To better understand the factors driving inappropriate prescribing, the researchers analyzed the electronic medical records of more than 10,000 children treated for pneumonia at a network of outpatient pediatric practices. The practices were located in rural, suburban, and urban settings in Pennsylvania and New Jersey. The investigators found that 40.7% (4239) of the children appropriately received amoxicillin, but 42.5% (4430) received macrolides, and 16.8% (1745) received other broad-spectrum antibiotics.

Clinicians at suburban practices were more likely to prescribe broad-spectrum antibiotics than in other settings (adjusted odds ratio [aOR], 7.50; 95% confidence interval [CI], 4.16 - 13.55), and patients with private insurance were more likely to receive these less targeted drugs (aOR, 1.42; 95% CI, 1.18 - 1.71).

These differences were so great that at one practice, two of 10 average children with community-acquired pneumonia would have received macrolides compared with eight of 10 similar children at another practice.

Four of five of the urban practices were associated with academic centers and used resident physicians, so it is possible that these settings are more likely to follow guidelines, the authors note. But more study is needed to understand these differences. In some cases, physicians may be acting out of biases about the respective populations they are treating, they write.

The study also found some situations in which physicians were appropriately taking into account clinical factors, such as a lack of a fever or a child being older than 5 years of age, when choosing broad-spectrum antibiotics.
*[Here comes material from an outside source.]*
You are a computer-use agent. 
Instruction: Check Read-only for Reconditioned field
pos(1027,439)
These physicians may have been concerned about atypical pneumonia. Children who received chest X-rays were also more likely to receive broad-spectrum medications, perhaps because they were sicker, the authors suggest.
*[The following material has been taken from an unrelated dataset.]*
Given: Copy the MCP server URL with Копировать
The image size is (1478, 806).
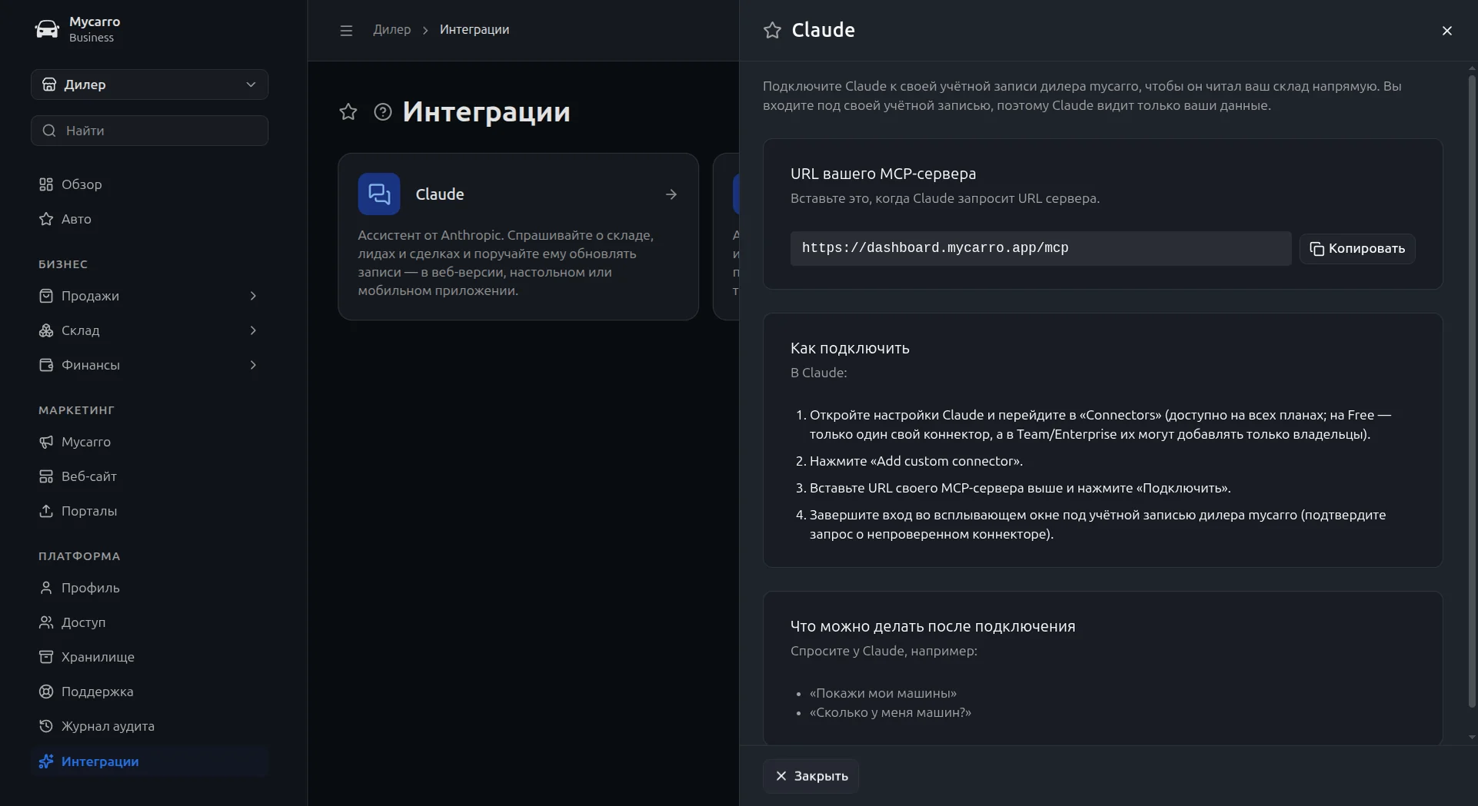Looking at the screenshot, I should tap(1357, 248).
Evidence-based decision support tools may help reduce such inappropriate outpatient prescribing, Adam L. Hersh, MD, PhD, from the Division of Infectious Diseases, Department of Pediatrics, University of Utah, Salt Lake City, and Matthew P. Kronman, MD, from the Division of Infectious Disease, Department of Pediatrics, University of Washington, Seattle, write in an accompanying editorial. Efforts to identify prescribing variations and compare physicians to benchmarks may also help, they explain.

Hospital-Based Initiatives Effective

Local efforts to promote adherence to the 2011 guideline appear to be helpful in promoting judicious use of antibiotics to treat pneumonia in hospitalized children, the authors of the second study found. Derek J. Williams, MD, assistant professor of pediatrics at Vanderbilt University in Nashville, Tennessee, and colleagues examined prescribing for pneumonia at 28 children's hospitals between August 2009 and March 2015.
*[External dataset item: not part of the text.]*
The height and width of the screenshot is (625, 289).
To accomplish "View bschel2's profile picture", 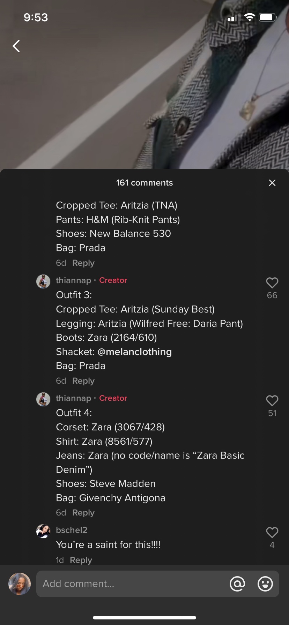I will click(43, 531).
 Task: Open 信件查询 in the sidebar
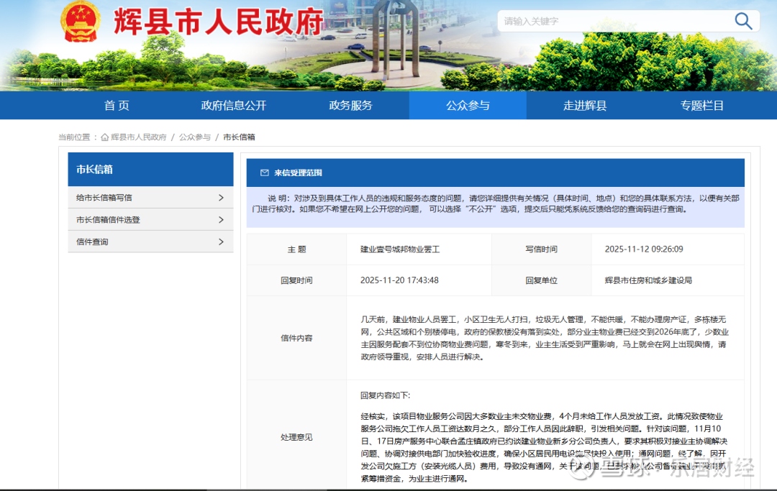[92, 242]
The study suggests that overall, the improved prescribing habits promoted in the guideline seem to have staying power. Before the guideline, fewer than 10% of children hospitalized for pneumonia received penicillin. But by March 2015, penicillin prescribing increased by 27.6% (95% CI, 23.7% - 31.5%). Hospitals that created initiatives to boost adherence to the guidelines saw an average increase in penicillin prescribing of 29.5% (interquartile range, 19.6% - 39.1%) compared with just a 20.1% (interquartile range, 9.5% - 44.5%) average increase at hospitals that did not.

Releasing local clinical practice guidelines or order sets, in particular, appeared to speed adoption of the new guidelines.

"Changes in antibiotic prescribing occurred quickly among hospitals that implemented a local [clinical practice guideline] or order set targeting guideline-concordant antibiotic use," the researchers write.

Inappropriate prescribing of antibiotics is a persistent problem in medicine, despite known harms, Dr Hersh and Dr Kronman explain. In some cases, physicians choose to prescribe antibiotics for conditions, such as viral infections, for which they provide little benefit. In fact, 30% of all antibiotics prescribed to outpatients fall into this unnecessary category. In other cases, physicians may choose a broad-spectrum antibiotic when a more targeted one would do; they also may prescribe the medication for too long or order intravenous therapy when oral treatment is sufficient. All kinds of antibiotic misuse contribute to the emergence of antibiotic-resistant infections and expose patients to unnecessary costs and potential complications.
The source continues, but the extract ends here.